Overall bankers took a negative stand towards the entire issue and stated that the onus of reviving the equity market should not fall on them. The made it clear to the Reserve Bank of India that the role of banks was to lend money to projects and meet working capital needs, said a banker who attended the meeting.
Issues related to bridge loans, loan against shares, stamp duty problems and dematerialising of shares was also discussed during the meeting, said sources.
The Reserve Bank of India pointed out that while banks are allowed to invest 5 per cent of their incremental deposits in the capital market, none of the banks have utilised the limit.
Bankers,however, expressed fears that with the capital market being volatile, banks may have to provide huge depreciation for their equity investments, which will hurt their bottom lines.

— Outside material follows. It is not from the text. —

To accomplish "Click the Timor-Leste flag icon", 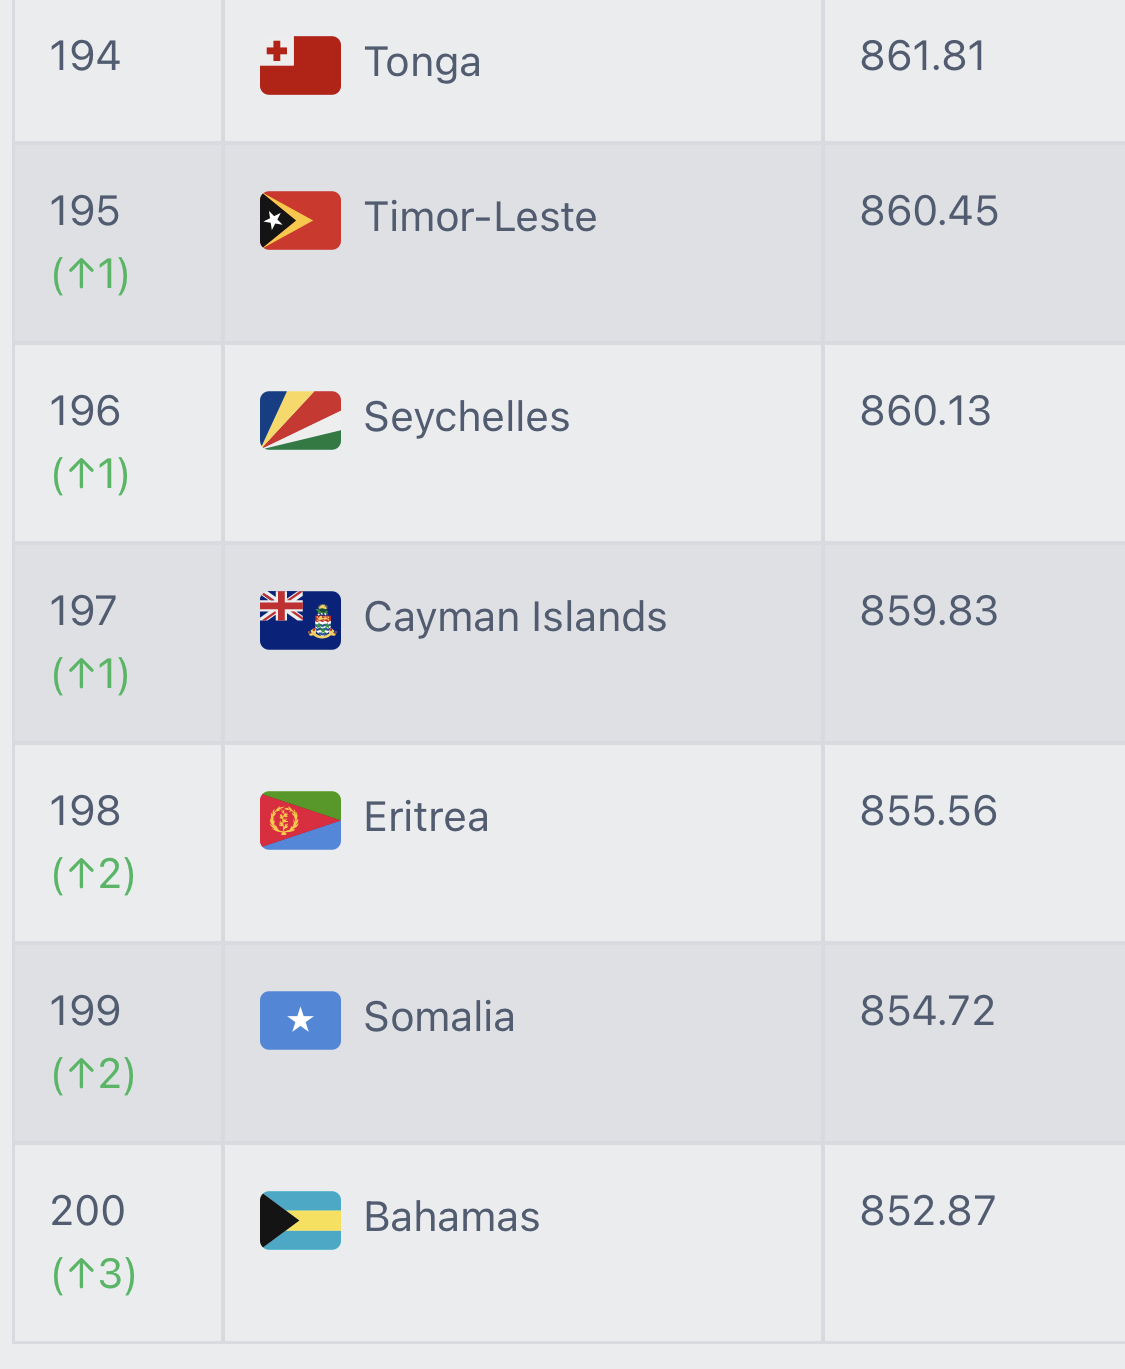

The central bank officials also pointed out that the commercial banks have not been extending bridge loans despite being allowed to do so.
Citing the lull in the primary market, bankers said clients themselves had not approached them for this.
In the meeting, bankers suggested removing the 5 per cent ceiling for investments in the capital markets and instead allow banks to internally decide on a ceiling.
They also asked the RBI to allow banks to fix an internal ceiling for bridge loan advances.
The consensus among bankers was that the market cannot be revived unless the investor confidence was revived and that banks can only act as the financier to market intermediaries like brokers and sub-brokers.
Among those prefffsent during the meeting were chiefs or senior representatives of State Bank of India, Bank of Baroda, Bank of India, Vysya Bank, Central Bank, Union Bank of India, Punjab National Bank, Canara Bank, Standard Chartered Bank, ANZ Grindlays Bank, Citibank, Hongkong Bank and a representative of the Securities and Exchange Board of India.